▶ _TASK TO COMPLETE_: In the entries below, return only the line containing "Task: Click the Description label" and those after it, exactly, through the last line.

[PROVIDED INFORMATION — start]

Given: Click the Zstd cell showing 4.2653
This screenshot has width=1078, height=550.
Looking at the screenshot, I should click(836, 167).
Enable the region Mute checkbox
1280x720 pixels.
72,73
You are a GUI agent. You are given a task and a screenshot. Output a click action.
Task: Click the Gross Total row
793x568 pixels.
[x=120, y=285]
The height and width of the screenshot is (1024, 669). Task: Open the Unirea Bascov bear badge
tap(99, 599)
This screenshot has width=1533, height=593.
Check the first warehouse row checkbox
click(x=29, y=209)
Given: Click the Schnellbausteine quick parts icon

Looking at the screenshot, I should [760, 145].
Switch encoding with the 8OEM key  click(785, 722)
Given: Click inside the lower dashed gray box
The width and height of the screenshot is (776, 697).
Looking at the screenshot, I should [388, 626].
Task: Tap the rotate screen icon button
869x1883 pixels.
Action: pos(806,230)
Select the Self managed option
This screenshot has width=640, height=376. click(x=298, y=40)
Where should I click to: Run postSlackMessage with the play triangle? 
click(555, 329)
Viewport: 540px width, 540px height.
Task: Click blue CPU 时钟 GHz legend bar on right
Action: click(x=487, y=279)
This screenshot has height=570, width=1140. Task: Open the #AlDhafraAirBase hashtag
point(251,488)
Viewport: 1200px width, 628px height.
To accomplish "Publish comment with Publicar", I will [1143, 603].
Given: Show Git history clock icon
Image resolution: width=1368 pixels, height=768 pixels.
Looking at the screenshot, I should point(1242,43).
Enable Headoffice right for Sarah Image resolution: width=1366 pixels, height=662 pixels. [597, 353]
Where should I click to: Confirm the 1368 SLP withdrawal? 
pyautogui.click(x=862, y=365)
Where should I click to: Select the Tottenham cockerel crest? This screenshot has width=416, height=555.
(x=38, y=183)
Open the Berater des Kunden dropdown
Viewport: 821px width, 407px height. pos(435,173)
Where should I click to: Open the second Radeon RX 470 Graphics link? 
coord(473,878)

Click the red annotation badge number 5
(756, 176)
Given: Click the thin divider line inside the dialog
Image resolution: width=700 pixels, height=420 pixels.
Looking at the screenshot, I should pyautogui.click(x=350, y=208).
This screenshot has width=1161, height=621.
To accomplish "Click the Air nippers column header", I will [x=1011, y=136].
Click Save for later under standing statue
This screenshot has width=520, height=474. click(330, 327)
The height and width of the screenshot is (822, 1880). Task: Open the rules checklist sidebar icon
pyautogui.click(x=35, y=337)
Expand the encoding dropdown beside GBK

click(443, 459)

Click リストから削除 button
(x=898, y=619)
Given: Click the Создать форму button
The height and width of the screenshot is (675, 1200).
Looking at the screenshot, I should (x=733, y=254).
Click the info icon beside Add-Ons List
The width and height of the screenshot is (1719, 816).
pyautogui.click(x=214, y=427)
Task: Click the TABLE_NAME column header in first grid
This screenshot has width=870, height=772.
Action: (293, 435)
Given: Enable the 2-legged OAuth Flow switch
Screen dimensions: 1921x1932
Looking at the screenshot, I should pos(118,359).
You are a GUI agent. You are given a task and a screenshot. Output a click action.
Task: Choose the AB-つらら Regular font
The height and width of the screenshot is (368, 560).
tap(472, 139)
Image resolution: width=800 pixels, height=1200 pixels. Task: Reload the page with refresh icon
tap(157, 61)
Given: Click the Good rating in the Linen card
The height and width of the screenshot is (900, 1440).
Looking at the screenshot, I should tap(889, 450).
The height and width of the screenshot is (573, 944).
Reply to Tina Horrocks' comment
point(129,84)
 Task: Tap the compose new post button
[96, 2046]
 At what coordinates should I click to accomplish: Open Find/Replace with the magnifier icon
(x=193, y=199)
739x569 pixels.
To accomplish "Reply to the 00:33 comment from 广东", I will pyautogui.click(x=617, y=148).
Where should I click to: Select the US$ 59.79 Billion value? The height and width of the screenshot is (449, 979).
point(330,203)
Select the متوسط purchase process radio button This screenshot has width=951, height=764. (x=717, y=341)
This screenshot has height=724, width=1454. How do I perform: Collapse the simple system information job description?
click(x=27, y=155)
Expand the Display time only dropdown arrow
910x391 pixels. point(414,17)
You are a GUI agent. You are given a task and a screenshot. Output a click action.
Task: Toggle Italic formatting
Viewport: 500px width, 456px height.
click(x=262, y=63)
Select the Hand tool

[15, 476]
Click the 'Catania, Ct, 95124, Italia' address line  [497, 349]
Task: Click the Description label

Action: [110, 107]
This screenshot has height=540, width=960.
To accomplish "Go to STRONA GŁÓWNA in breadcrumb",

[PROVIDED INFORMATION — finish]

▶ _TASK RESULT_:
Task: Click the Description label

Action: [110, 107]
This screenshot has height=540, width=960.
To accomplish "Go to STRONA GŁÓWNA in breadcrumb",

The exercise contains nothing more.